Stored data:
════════════════

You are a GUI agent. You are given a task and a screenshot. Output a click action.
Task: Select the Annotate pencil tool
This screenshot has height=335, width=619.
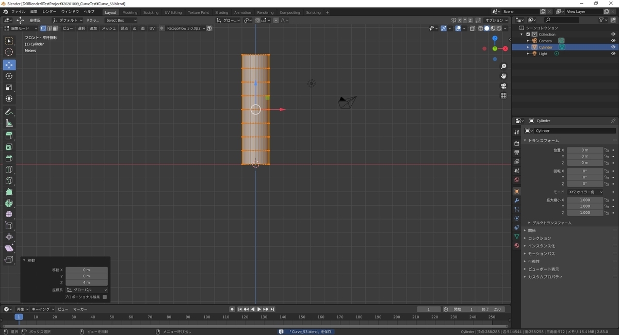pos(9,112)
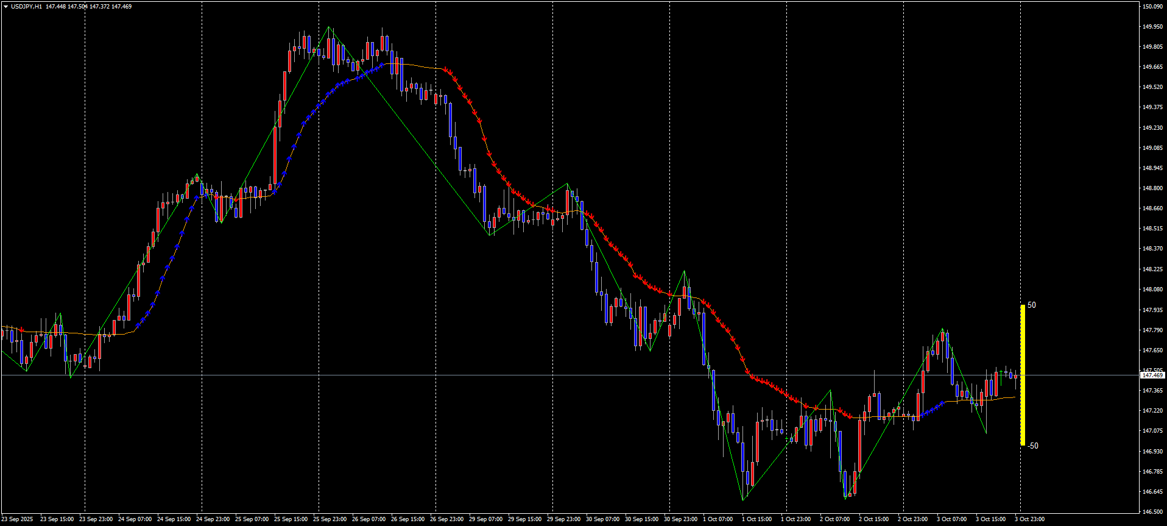Viewport: 1167px width, 526px height.
Task: Click the yellow vertical gauge bar
Action: [x=1023, y=375]
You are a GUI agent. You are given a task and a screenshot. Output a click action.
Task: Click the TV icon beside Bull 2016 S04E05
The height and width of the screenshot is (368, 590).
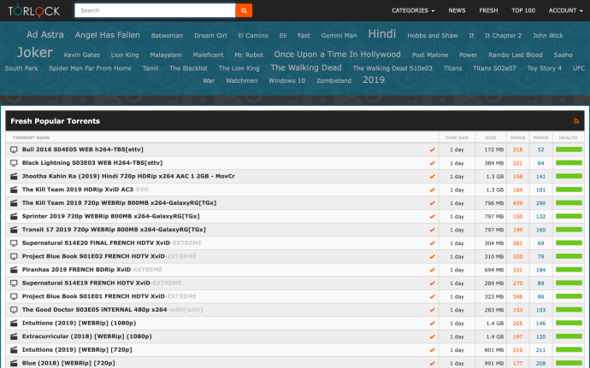coord(14,149)
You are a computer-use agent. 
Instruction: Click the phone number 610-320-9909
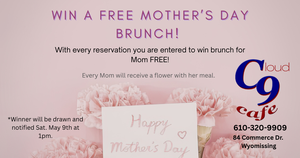260,128
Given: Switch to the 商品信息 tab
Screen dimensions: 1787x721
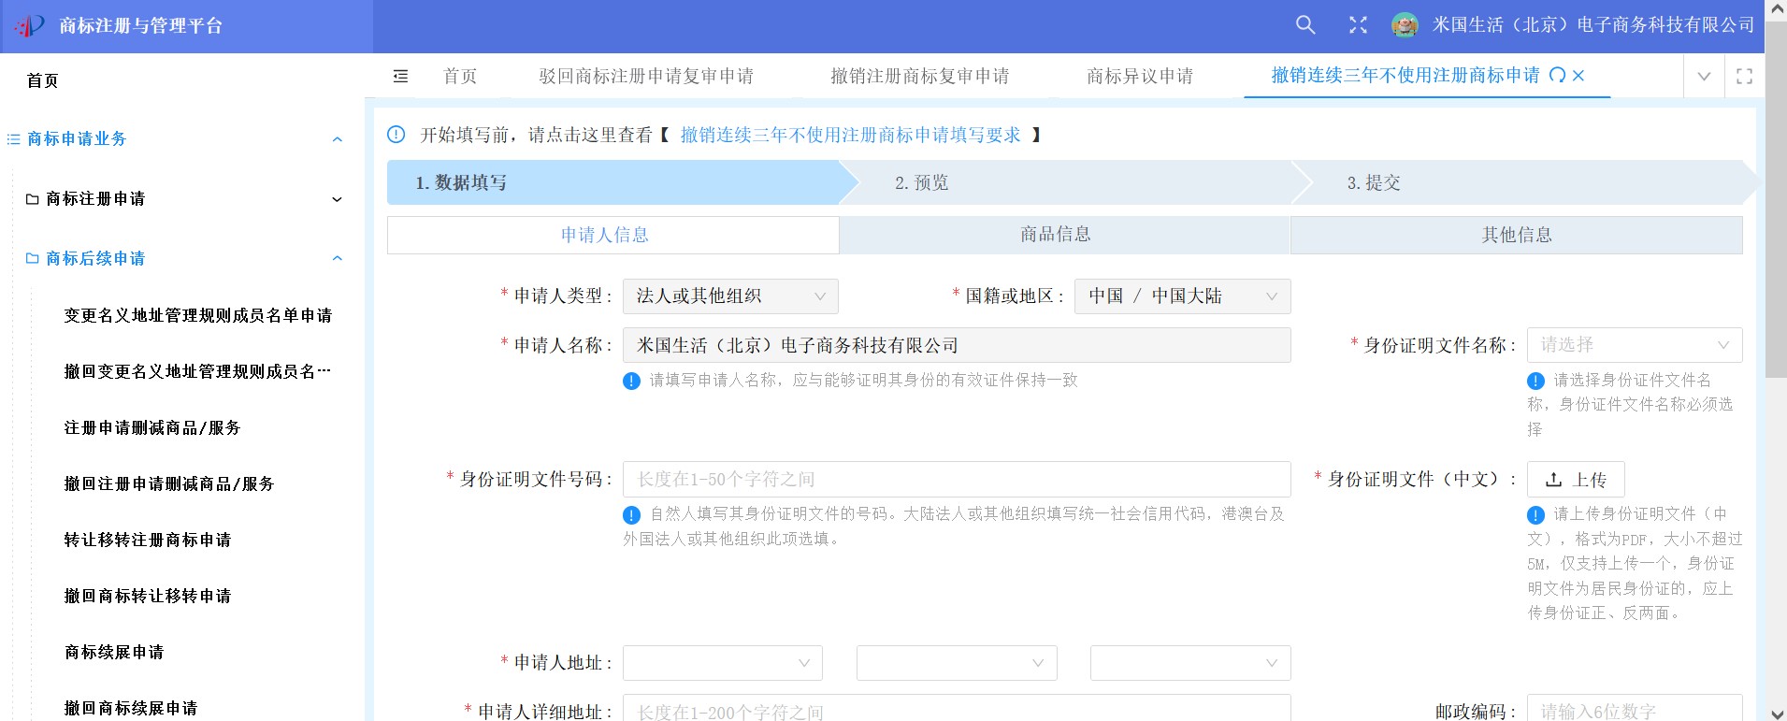Looking at the screenshot, I should (1055, 235).
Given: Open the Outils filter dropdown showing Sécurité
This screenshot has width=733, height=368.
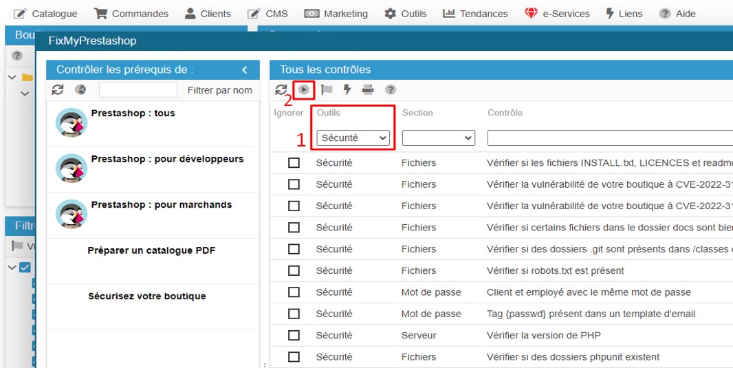Looking at the screenshot, I should point(354,138).
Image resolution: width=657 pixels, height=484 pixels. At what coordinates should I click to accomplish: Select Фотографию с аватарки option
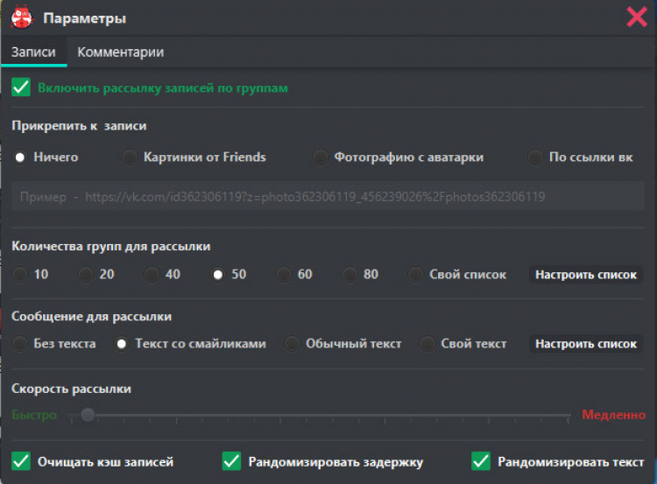point(320,158)
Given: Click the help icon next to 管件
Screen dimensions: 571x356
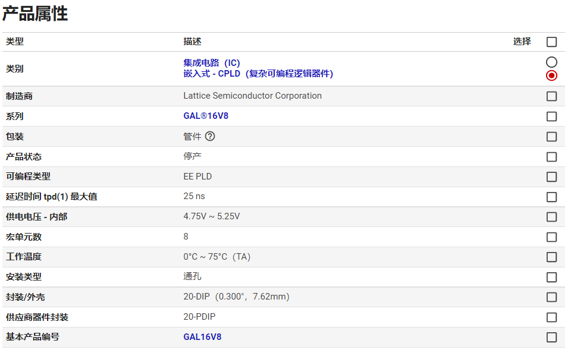Looking at the screenshot, I should 210,136.
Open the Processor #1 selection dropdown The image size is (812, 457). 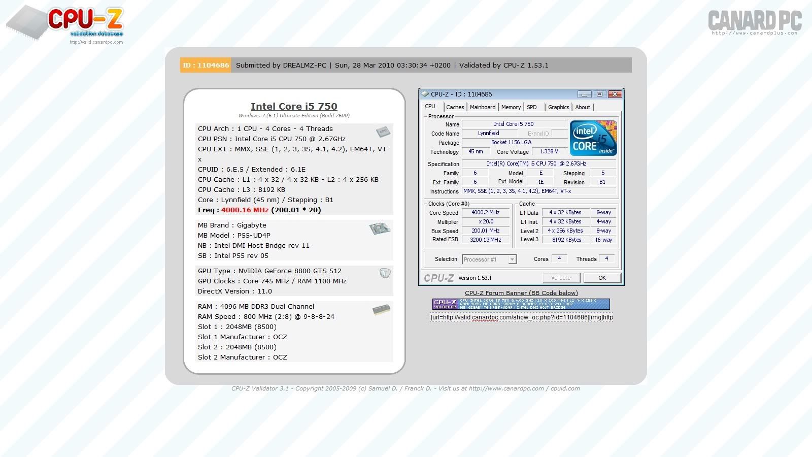click(512, 259)
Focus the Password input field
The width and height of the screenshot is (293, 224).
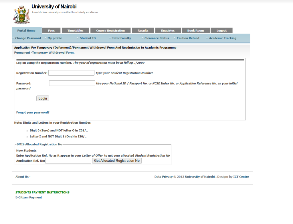coord(72,83)
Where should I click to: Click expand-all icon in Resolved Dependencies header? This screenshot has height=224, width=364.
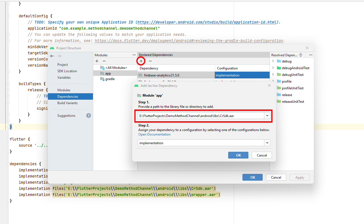click(x=301, y=55)
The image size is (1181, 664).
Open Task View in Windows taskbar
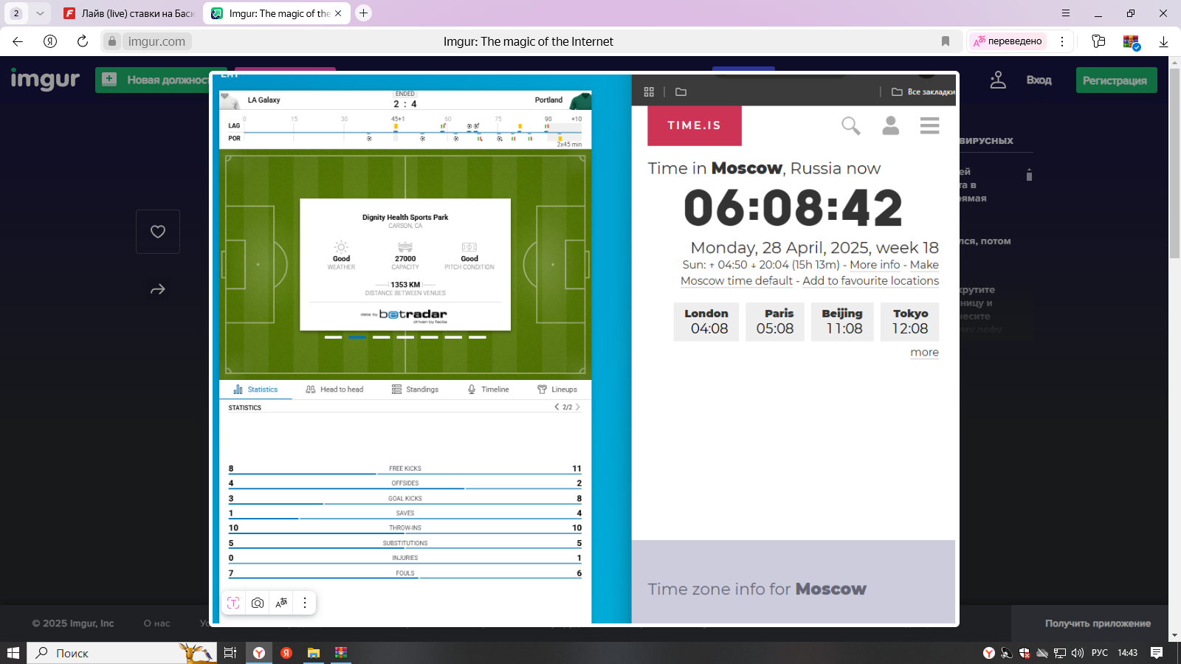(230, 653)
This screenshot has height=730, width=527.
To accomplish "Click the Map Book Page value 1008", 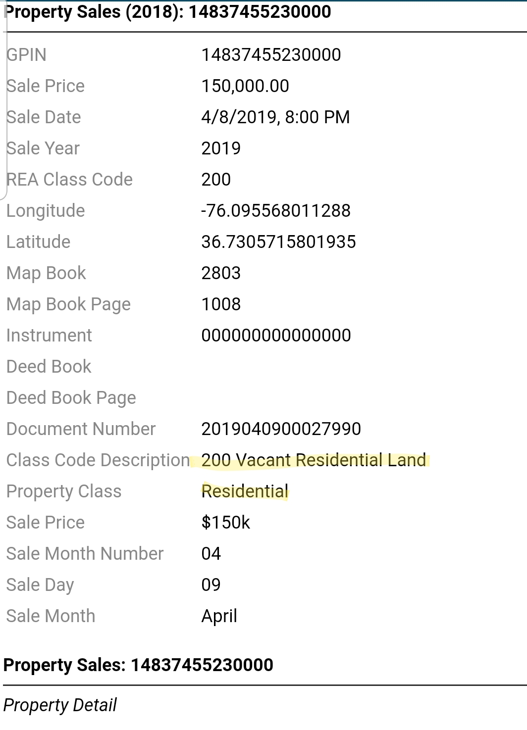I will click(x=221, y=304).
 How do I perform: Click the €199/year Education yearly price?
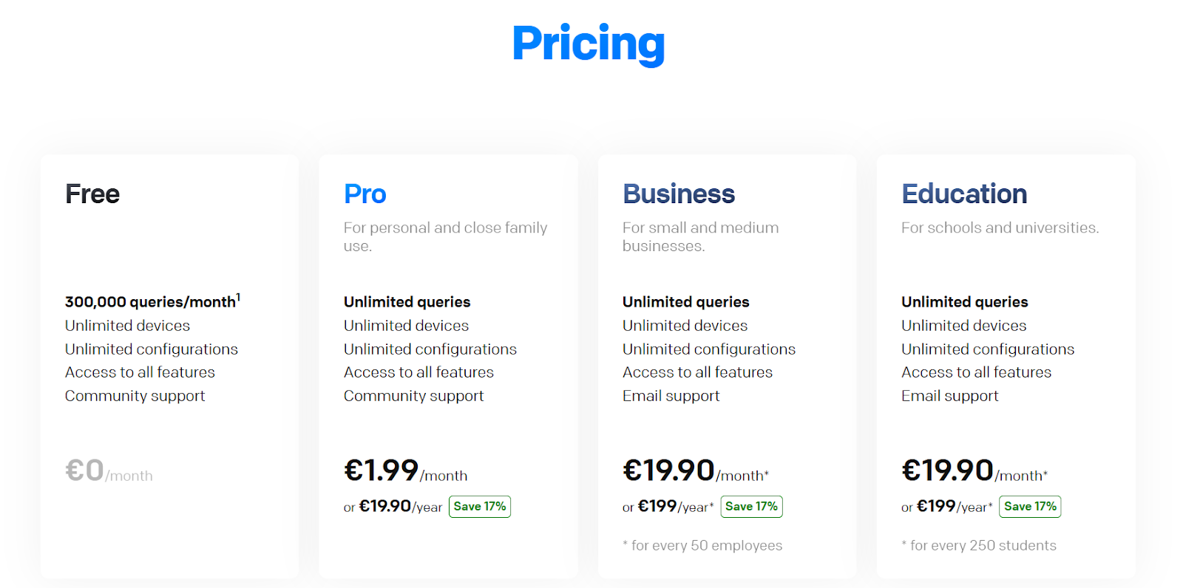[x=953, y=507]
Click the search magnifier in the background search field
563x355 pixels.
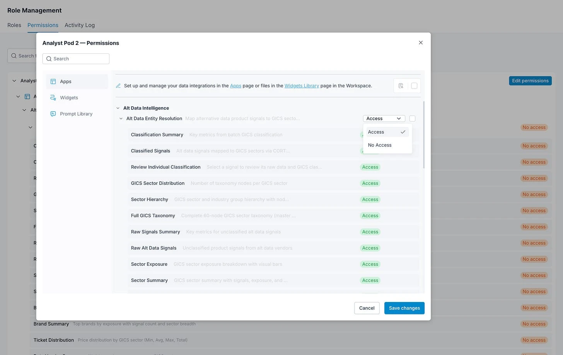pos(14,56)
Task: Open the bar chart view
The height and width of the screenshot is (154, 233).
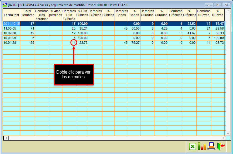Action: pyautogui.click(x=202, y=146)
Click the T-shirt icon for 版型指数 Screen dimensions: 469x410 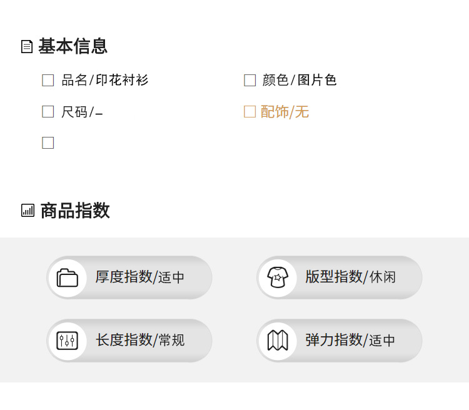pos(278,278)
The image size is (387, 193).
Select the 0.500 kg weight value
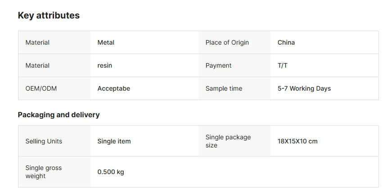click(x=111, y=172)
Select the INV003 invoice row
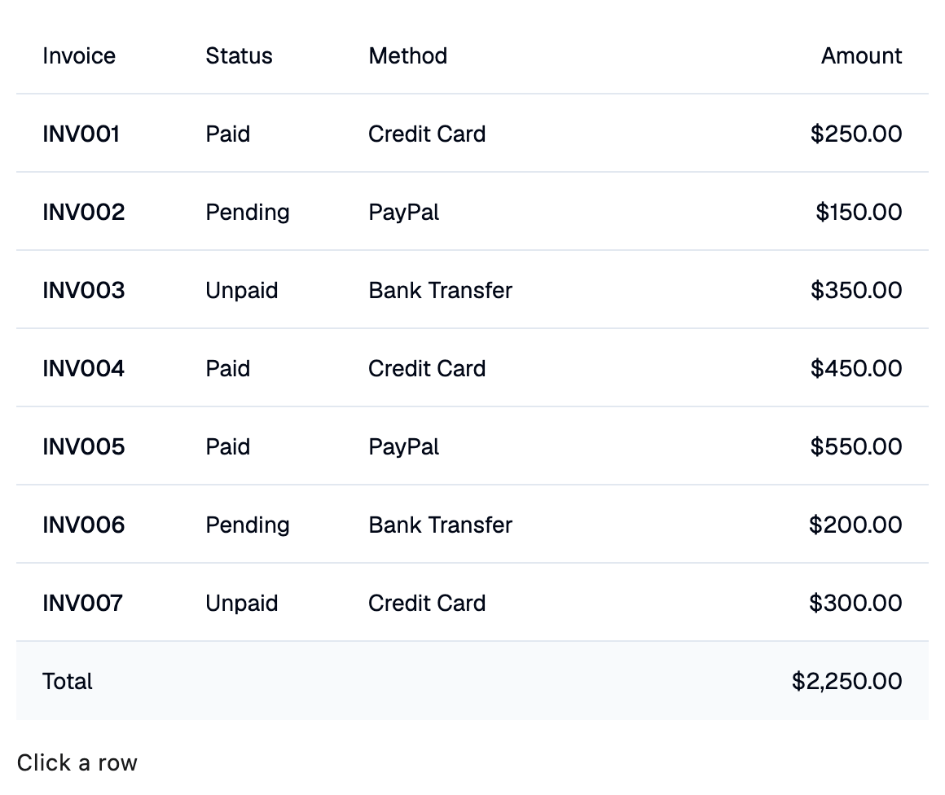Image resolution: width=945 pixels, height=795 pixels. 472,290
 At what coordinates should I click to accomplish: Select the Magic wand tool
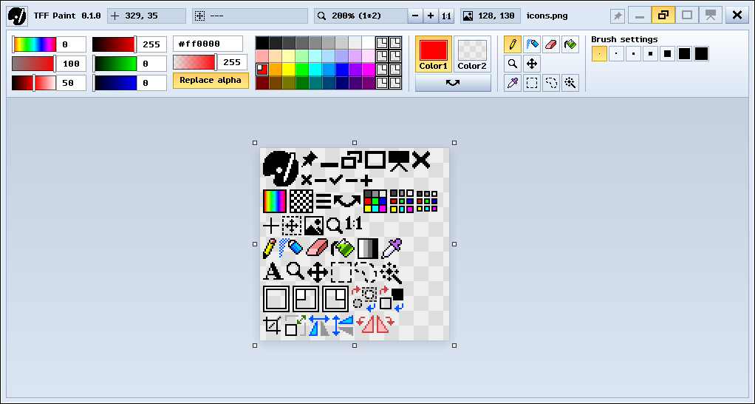tap(570, 83)
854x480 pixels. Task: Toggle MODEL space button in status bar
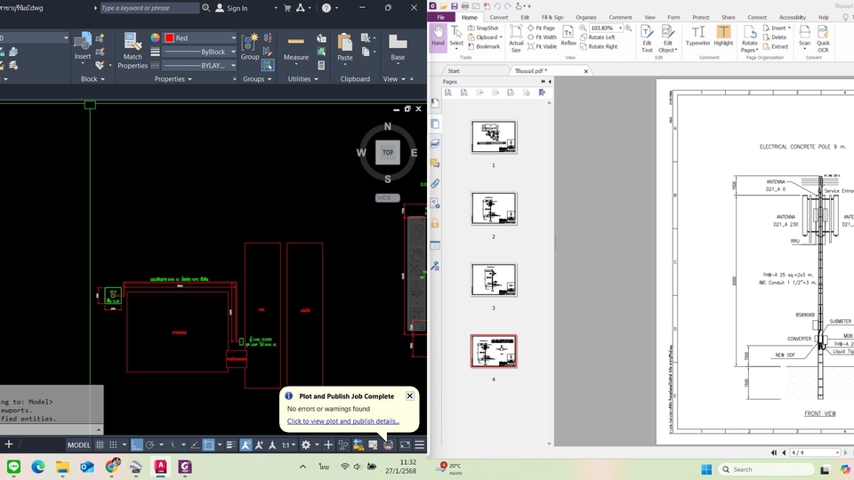79,444
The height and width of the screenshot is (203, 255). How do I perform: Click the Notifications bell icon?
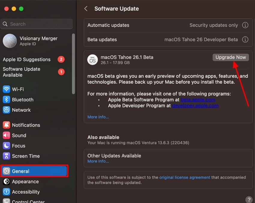pos(6,125)
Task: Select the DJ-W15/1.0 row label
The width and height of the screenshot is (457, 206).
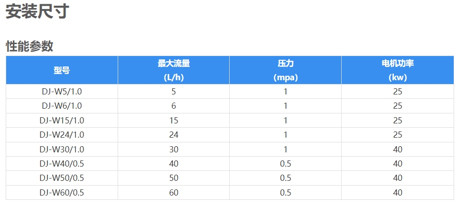Action: coord(62,121)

════════════════

YOUR INSTRUCTIONS: Each line from the one containing "Task: Select the DJ-W15/1.0 row label" through the last line of the entries above is to be extracted exactly. Pictures are not part of the copy.

YOUR RESPONSE:
Task: Select the DJ-W15/1.0 row label
The width and height of the screenshot is (457, 206).
Action: coord(62,121)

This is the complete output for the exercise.